**Assignment:** Please give back, word for word, each line from the start of the entries through the one in which "Image resolution: width=1831" is found.

Pixel coordinate grounding data:
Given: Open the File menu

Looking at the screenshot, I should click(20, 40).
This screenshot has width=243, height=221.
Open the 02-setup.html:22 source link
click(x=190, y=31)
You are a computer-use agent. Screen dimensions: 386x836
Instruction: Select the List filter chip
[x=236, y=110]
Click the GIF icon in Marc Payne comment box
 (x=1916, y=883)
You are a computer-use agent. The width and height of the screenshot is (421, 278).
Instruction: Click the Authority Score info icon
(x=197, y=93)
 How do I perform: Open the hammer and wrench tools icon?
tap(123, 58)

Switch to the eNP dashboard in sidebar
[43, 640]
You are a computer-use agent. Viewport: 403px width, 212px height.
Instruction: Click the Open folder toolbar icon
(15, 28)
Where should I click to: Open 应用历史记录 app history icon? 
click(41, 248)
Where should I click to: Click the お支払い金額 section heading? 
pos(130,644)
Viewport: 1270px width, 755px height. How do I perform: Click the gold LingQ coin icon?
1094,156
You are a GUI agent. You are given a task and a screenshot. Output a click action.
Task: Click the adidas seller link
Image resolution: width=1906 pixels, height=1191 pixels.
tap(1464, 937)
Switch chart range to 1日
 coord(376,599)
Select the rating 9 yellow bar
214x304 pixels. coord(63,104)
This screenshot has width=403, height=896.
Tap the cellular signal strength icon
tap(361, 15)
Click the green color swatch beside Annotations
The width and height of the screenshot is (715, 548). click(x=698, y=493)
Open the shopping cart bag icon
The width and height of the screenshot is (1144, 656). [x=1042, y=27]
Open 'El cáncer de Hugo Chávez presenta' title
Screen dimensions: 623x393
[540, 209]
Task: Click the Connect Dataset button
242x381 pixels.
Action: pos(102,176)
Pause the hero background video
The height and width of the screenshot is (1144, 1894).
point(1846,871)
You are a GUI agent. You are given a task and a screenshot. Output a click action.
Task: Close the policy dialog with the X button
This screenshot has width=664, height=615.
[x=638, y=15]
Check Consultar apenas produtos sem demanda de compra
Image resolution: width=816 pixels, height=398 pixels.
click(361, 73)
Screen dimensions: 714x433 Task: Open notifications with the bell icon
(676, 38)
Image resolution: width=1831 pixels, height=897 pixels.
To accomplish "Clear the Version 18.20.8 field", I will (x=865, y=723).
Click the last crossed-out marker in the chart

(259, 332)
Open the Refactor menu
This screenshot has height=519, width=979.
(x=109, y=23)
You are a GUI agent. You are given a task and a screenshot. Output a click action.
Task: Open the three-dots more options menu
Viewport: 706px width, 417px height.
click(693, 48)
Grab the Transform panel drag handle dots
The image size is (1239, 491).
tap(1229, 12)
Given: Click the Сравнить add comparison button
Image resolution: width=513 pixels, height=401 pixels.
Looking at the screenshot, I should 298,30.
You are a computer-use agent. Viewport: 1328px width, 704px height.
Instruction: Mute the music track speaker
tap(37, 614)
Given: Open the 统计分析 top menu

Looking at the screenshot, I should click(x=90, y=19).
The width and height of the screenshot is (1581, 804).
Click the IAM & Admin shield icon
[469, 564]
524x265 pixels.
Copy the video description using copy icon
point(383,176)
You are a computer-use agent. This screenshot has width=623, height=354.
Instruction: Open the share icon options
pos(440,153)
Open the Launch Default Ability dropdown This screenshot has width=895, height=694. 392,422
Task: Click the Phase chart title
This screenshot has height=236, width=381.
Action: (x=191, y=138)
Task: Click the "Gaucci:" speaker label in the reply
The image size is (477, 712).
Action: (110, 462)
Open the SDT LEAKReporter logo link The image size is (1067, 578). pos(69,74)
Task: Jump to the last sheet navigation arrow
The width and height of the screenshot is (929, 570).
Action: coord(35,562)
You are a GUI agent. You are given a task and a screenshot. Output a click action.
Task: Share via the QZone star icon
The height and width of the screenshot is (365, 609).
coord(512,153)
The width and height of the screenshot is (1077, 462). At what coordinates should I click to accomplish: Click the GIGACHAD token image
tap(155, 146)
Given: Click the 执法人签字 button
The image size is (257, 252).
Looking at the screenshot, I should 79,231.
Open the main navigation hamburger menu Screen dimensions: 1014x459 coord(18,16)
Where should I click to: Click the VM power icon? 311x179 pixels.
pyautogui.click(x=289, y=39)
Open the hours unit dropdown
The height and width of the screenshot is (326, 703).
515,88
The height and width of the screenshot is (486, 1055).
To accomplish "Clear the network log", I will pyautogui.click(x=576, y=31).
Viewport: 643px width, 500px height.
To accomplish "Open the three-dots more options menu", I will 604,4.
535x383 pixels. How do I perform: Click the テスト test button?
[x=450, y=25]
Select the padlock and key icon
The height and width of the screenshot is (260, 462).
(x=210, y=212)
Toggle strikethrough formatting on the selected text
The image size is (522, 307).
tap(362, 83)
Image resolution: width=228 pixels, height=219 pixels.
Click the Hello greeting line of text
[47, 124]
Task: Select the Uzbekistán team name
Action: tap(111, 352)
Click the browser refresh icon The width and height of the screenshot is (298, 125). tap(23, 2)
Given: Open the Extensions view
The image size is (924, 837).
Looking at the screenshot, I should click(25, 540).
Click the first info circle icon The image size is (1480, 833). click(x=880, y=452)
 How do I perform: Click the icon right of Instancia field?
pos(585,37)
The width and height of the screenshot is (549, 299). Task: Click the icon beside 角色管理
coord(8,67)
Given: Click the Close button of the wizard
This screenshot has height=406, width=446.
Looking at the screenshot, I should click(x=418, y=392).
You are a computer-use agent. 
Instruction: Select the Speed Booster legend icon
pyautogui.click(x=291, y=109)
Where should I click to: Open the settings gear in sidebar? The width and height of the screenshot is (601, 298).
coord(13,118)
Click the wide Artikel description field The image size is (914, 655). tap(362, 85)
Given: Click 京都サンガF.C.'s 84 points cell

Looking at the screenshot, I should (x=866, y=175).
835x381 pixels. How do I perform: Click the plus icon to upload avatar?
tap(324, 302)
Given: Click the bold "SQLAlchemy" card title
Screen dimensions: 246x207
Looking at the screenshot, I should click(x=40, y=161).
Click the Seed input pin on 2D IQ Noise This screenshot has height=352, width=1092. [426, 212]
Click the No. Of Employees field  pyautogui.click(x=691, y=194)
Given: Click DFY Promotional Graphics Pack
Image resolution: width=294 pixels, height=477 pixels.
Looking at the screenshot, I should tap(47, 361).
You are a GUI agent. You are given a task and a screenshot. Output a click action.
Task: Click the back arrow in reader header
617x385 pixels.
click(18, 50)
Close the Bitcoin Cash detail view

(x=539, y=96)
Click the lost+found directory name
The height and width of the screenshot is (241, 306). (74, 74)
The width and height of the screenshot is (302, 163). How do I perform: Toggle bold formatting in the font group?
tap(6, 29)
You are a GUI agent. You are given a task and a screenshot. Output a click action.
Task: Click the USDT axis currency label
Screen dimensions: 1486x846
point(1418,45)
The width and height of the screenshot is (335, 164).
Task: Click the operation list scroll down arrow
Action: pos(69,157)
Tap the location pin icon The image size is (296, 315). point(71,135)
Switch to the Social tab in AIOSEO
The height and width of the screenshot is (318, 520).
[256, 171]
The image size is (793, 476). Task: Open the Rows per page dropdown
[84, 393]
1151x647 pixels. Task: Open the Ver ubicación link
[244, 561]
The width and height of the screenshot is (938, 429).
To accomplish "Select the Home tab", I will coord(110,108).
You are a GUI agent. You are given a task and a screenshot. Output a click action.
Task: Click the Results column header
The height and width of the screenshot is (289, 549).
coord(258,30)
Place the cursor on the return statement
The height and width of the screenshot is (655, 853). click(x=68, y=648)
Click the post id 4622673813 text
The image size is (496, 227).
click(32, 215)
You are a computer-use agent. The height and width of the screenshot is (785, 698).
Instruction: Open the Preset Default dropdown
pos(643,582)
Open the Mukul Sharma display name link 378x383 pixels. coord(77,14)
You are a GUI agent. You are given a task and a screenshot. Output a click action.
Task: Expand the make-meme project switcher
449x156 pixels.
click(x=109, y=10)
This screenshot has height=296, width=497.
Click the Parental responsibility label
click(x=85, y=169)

**Response box:**
Given: Open the File menu

Looking at the screenshot, I should click(20, 40).
This screenshot has width=243, height=221.
Open the 02-setup.html:22 source link
click(x=190, y=31)
You are a computer-use agent. Screen dimensions: 386x836
Instruction: Select the List filter chip
[x=236, y=110]
Click the GIF icon in Marc Payne comment box
 (x=1916, y=883)
You are a computer-use agent. The width and height of the screenshot is (421, 278).
Instruction: Click the Authority Score info icon
(x=197, y=93)
 How do I perform: Open the hammer and wrench tools icon?
tap(123, 58)

Switch to the eNP dashboard in sidebar
[43, 640]
You are a computer-use agent. Viewport: 403px width, 212px height.
Instruction: Click the Open folder toolbar icon
(15, 28)
Where should I click to: Open 应用历史记录 app history icon? 
click(41, 248)
Where should I click to: Click the お支払い金額 section heading? 
pos(130,644)
Viewport: 1270px width, 755px height. How do I perform: Click the gold LingQ coin icon?
1094,156
You are a GUI agent. You are given a task and a screenshot. Output a click action.
Task: Click the adidas seller link
Image resolution: width=1906 pixels, height=1191 pixels.
tap(1464, 937)
Switch chart range to 1日
 coord(376,599)
Select the rating 9 yellow bar
214x304 pixels. coord(63,104)
This screenshot has width=403, height=896.
Tap the cellular signal strength icon
tap(361, 15)
Click the green color swatch beside Annotations
The width and height of the screenshot is (715, 548). click(x=698, y=493)
Open the shopping cart bag icon
The width and height of the screenshot is (1144, 656). [x=1042, y=27]
Open 'El cáncer de Hugo Chávez presenta' title
Screen dimensions: 623x393
[540, 209]
Task: Click the Connect Dataset button
242x381 pixels.
Action: pos(102,176)
Pause the hero background video
The height and width of the screenshot is (1144, 1894).
point(1846,871)
You are a GUI agent. You are given a task and a screenshot. Output a click action.
Task: Close the policy dialog with the X button
This screenshot has width=664, height=615.
[x=638, y=15]
Check Consultar apenas produtos sem demanda de compra
Image resolution: width=816 pixels, height=398 pixels.
click(361, 73)
Screen dimensions: 714x433 Task: Open notifications with the bell icon
(676, 38)
Image resolution: width=1831 pixels, height=897 pixels.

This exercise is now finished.